[Work request 1]:
Reproduce the post about tongue pain word for word, everything from "But then over" down to "Yup, that's it.".
[Work request 2]:
Answer these questions from the post about tongue pain.
(a) What two things did the dentist's office ask the writer?
(b) Where, at the very base of the tongue, did the writer finally probe?
(c) What had the writer spent years telling people?
[Document excerpt Boundary: Start]
Monday, July 22, 2019

Yup, Still There

What's still there, lurking in the dark recesses of my mind?


Two weeks ago I started to have a slight twinge in a front tooth. It got slowly worse over the next couple of days, to the point I called my dentist's office. They asked if I'm a grinder (sometimes) and whether I was wearing my night guard.

I wasn't. So I gave that a try. Seemed to help the first night.

But then over the weekend I developed a lot of tongue pain. It seemed to change a lot in character, but it definitely involved muscle pain that made it painful to eat. You don't realize how much you move your tongue while eating until it hurts to do so!

I probed a lot with my finger. Finally I probed waaaaay at the base of my tongue, between it and my jaw.


Yup, that's it.

Hmmm. Base of the tongue, you say?

Longtime readers may recall that the very first sentence I ever heard involving cancer contained the words "base of the tongue."

So, ya, I spent the weekend thinking I was having a recurrence of cancer.

And this is after years of telling people I'm cured.

I stewed.
[Document excerpt Boundary: End]
[Records supplied Boundary: Start]
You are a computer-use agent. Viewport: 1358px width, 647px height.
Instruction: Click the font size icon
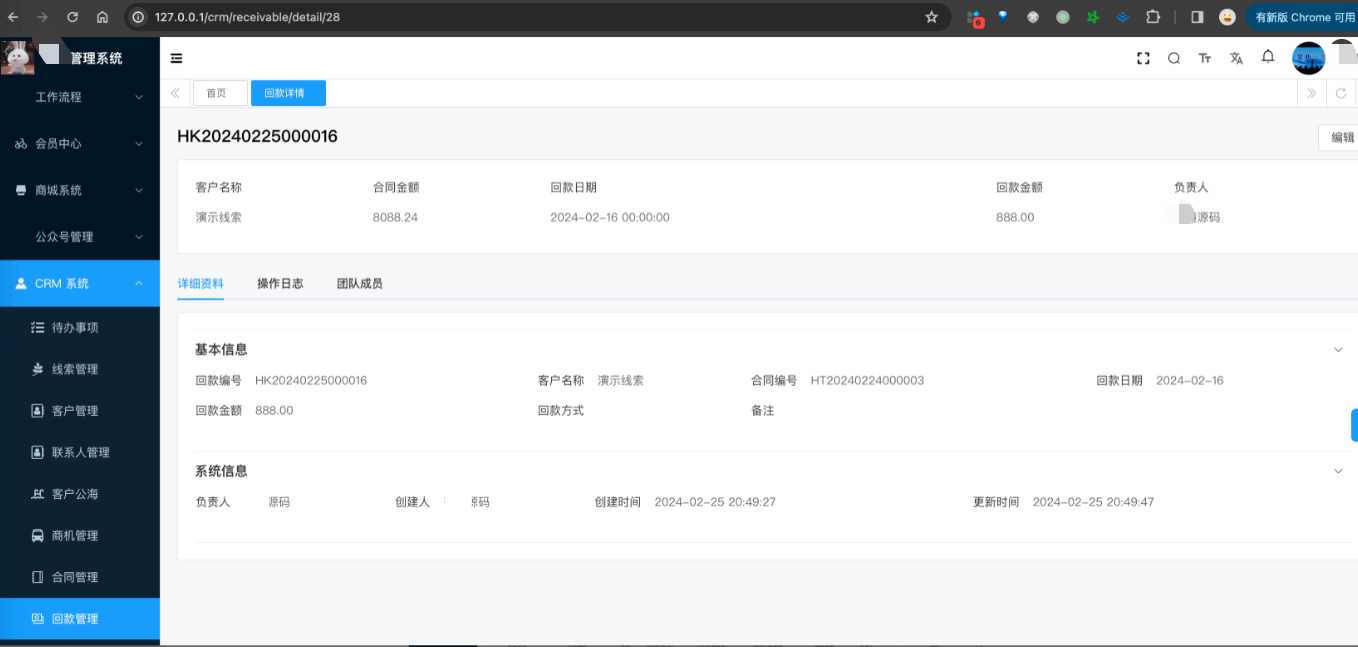pyautogui.click(x=1205, y=58)
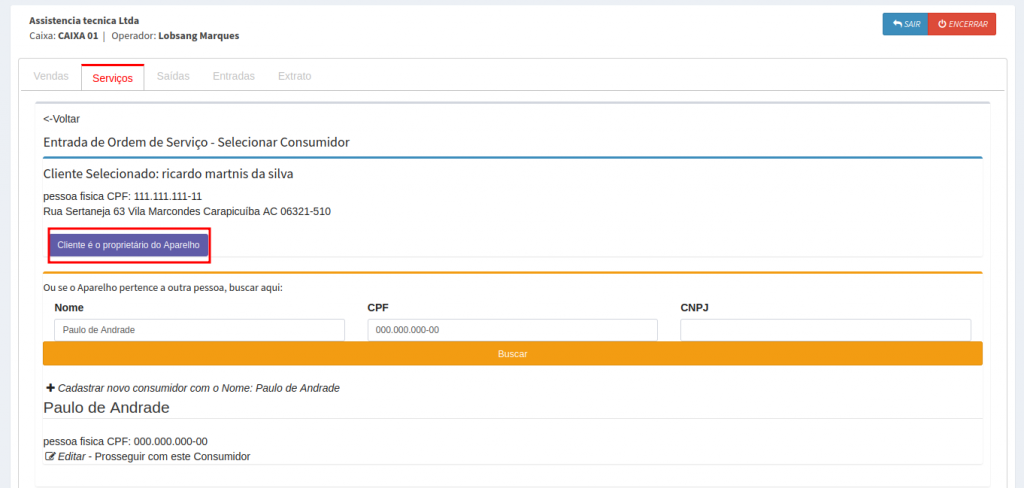
Task: Open the Saídas tab
Action: (x=173, y=76)

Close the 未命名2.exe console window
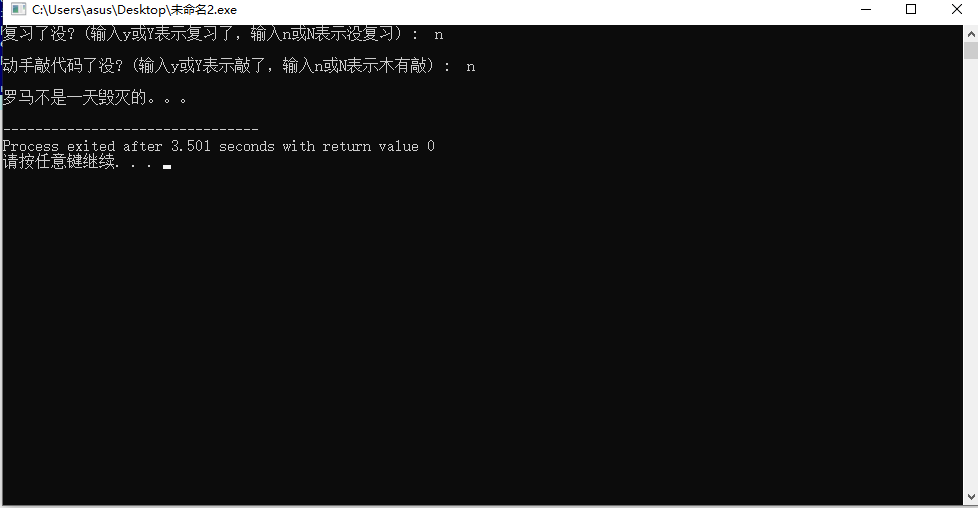[x=956, y=9]
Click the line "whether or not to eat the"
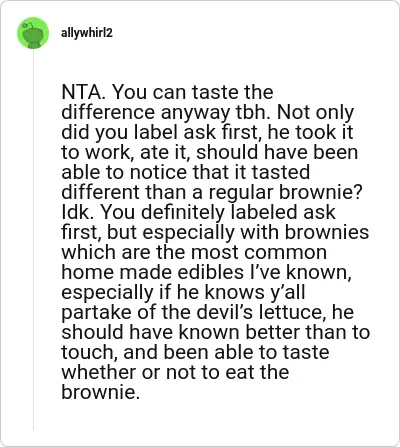The width and height of the screenshot is (400, 447). pyautogui.click(x=175, y=372)
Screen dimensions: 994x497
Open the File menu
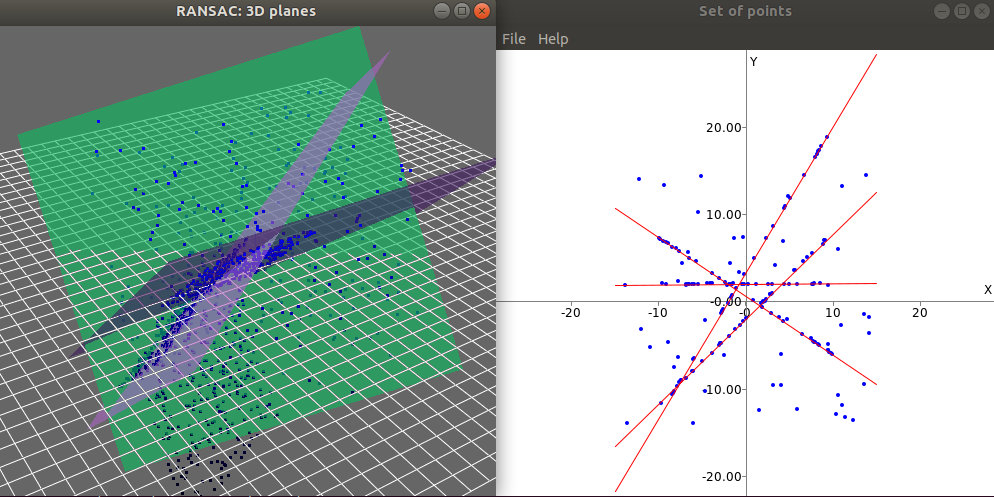[x=513, y=39]
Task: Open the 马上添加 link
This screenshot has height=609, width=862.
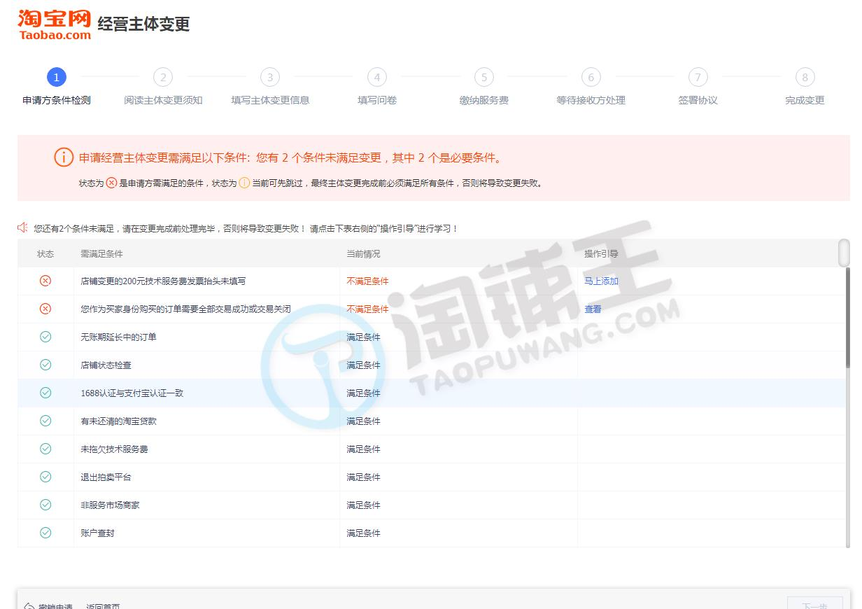Action: [x=601, y=281]
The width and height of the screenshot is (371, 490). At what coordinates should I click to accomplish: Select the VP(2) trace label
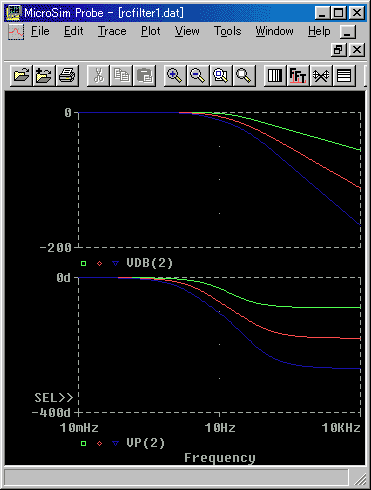pyautogui.click(x=146, y=443)
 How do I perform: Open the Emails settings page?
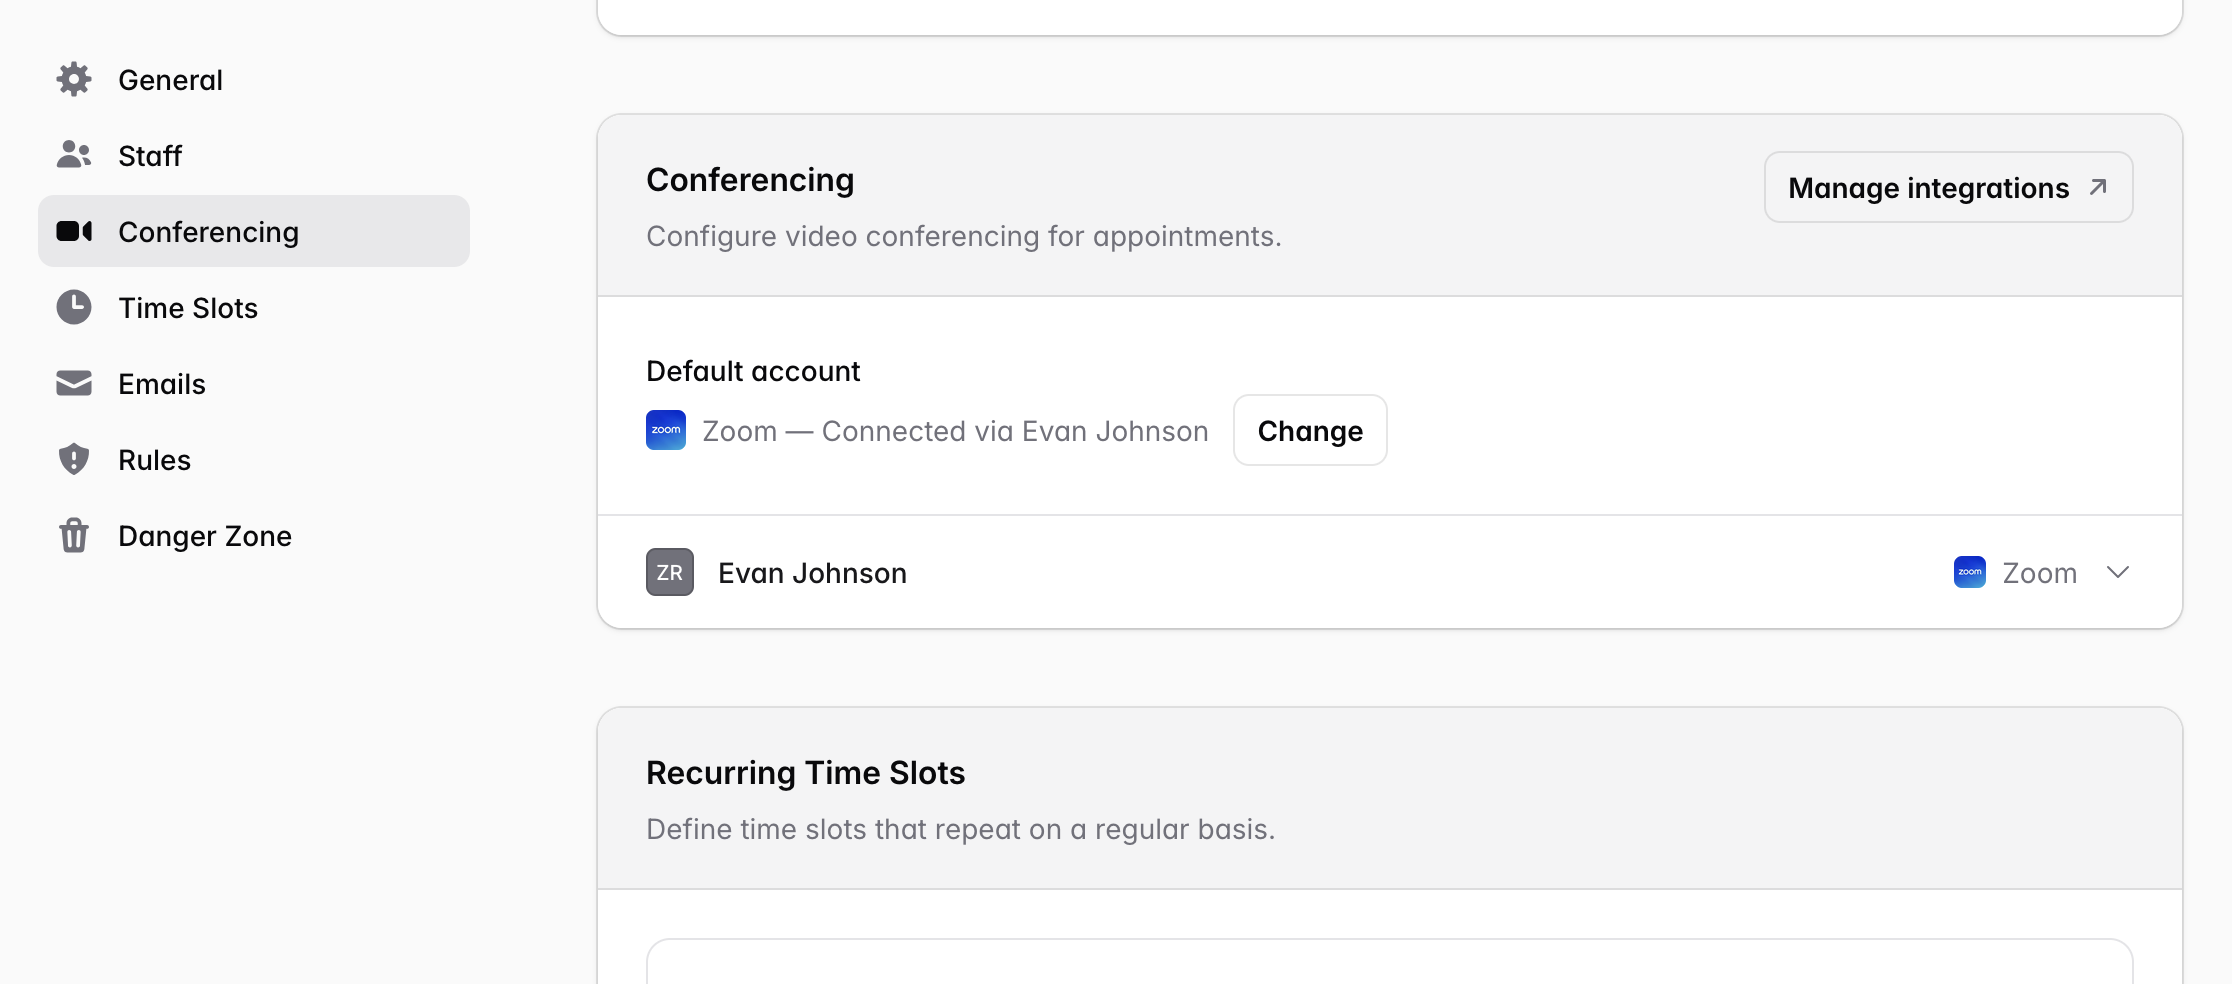(x=162, y=384)
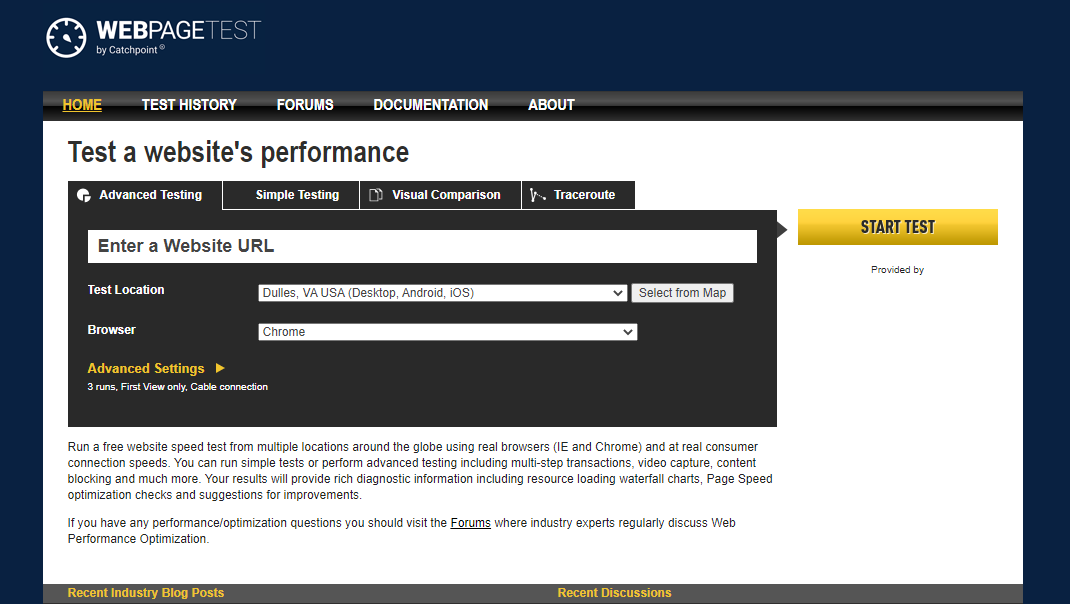
Task: Click the Select from Map button
Action: pyautogui.click(x=682, y=293)
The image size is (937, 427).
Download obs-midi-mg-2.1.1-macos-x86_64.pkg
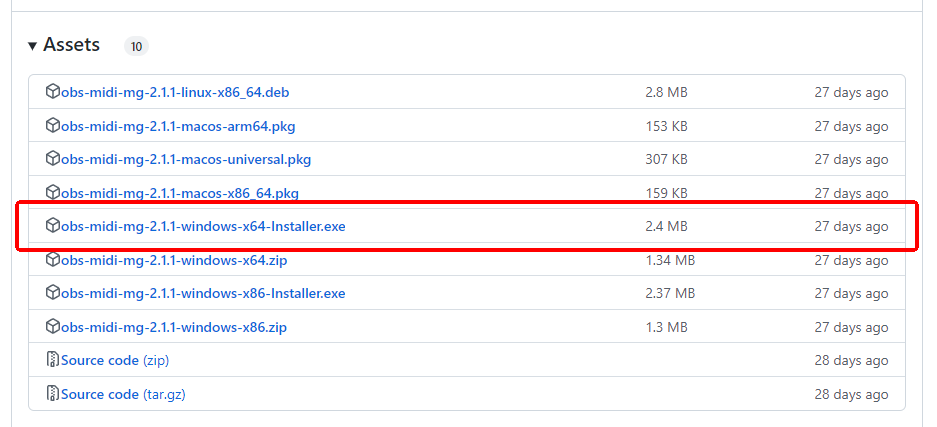[x=180, y=193]
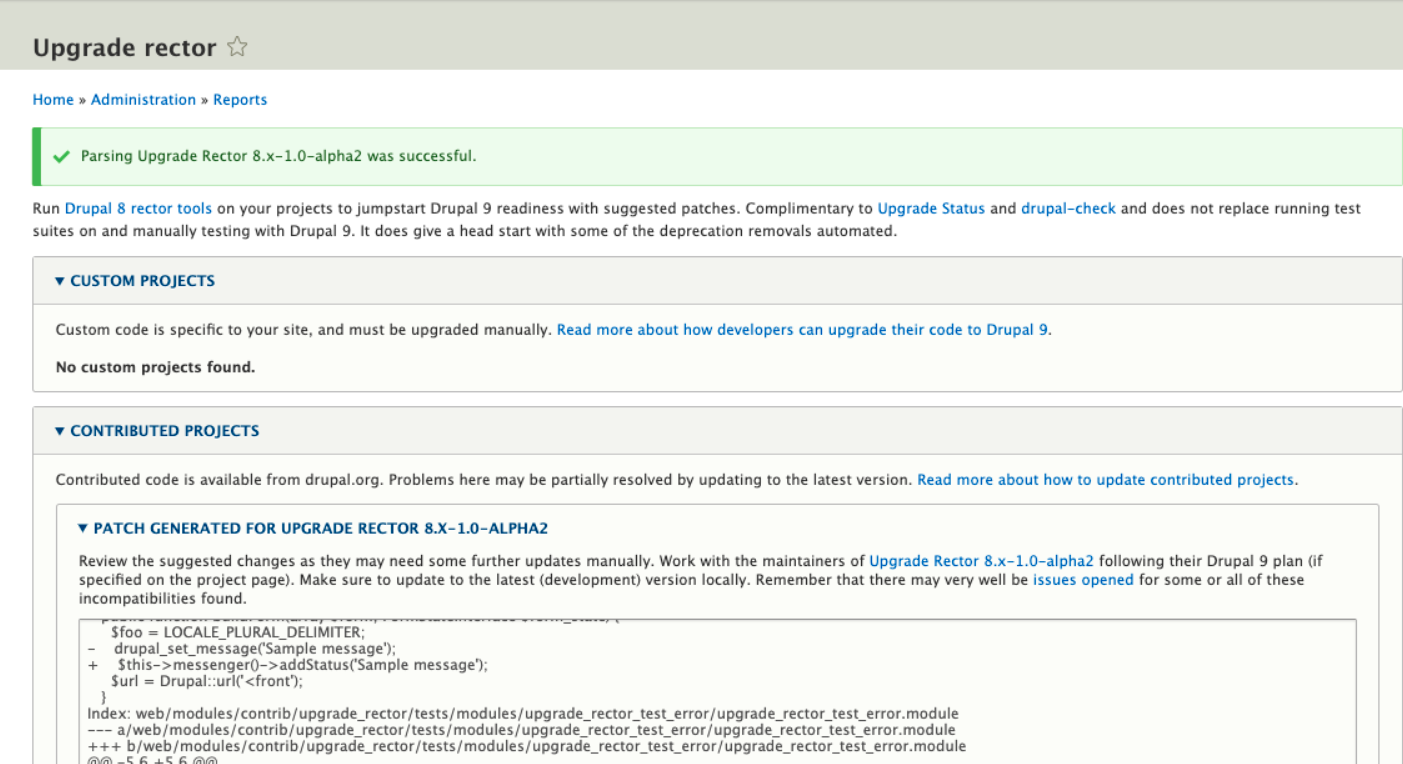Click the triangle icon beside CONTRIBUTED PROJECTS
The width and height of the screenshot is (1403, 764).
click(x=59, y=430)
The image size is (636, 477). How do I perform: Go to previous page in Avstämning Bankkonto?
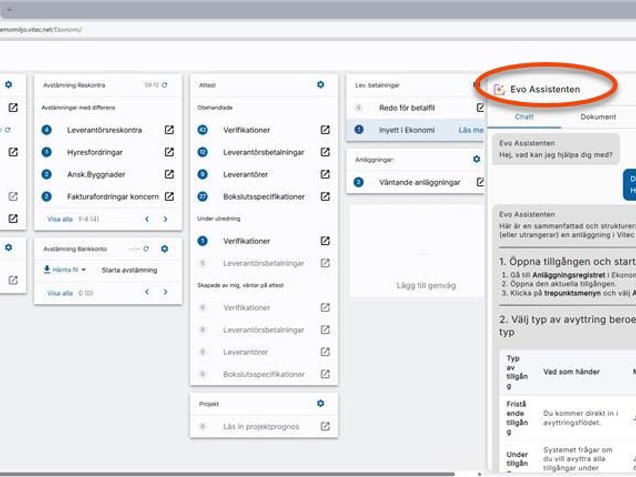click(146, 292)
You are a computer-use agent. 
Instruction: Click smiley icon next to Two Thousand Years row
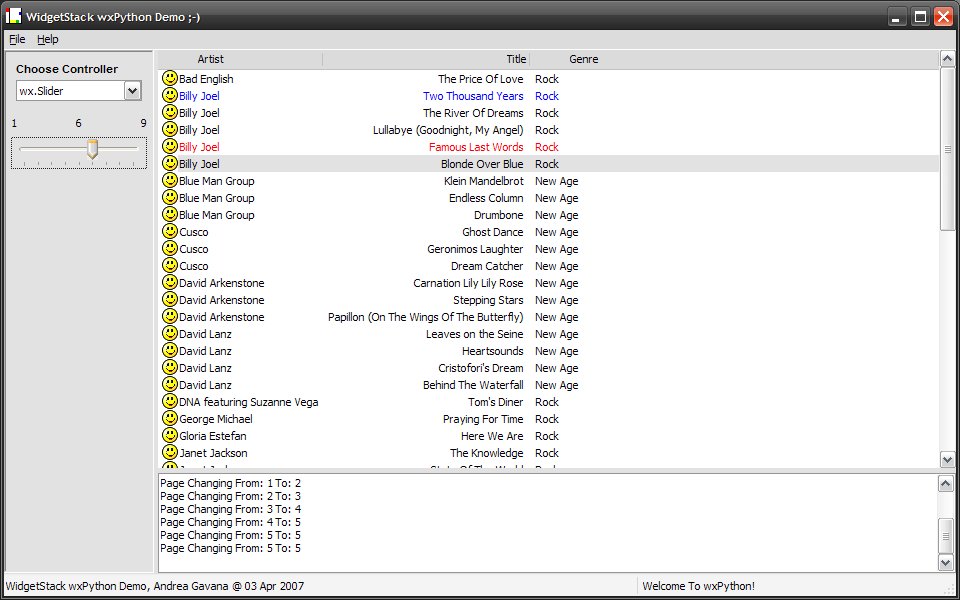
[Records supplied Boundary: End]
[Answer 1]:
But then over the weekend I developed a lot of tongue pain. It seemed to change a lot in character, but it definitely involved muscle pain that made it painful to eat. You don't realize how much you move your tongue while eating until it hurts to do so!

I probed a lot with my finger. Finally I probed waaaaay at the base of my tongue, between it and my jaw.


Yup, that's it.

[Answer 2]:
(a) Whether the writer is a grinder, and whether the writer was wearing the night guard.
(b) Between the tongue and the jaw.
(c) That the writer is cured.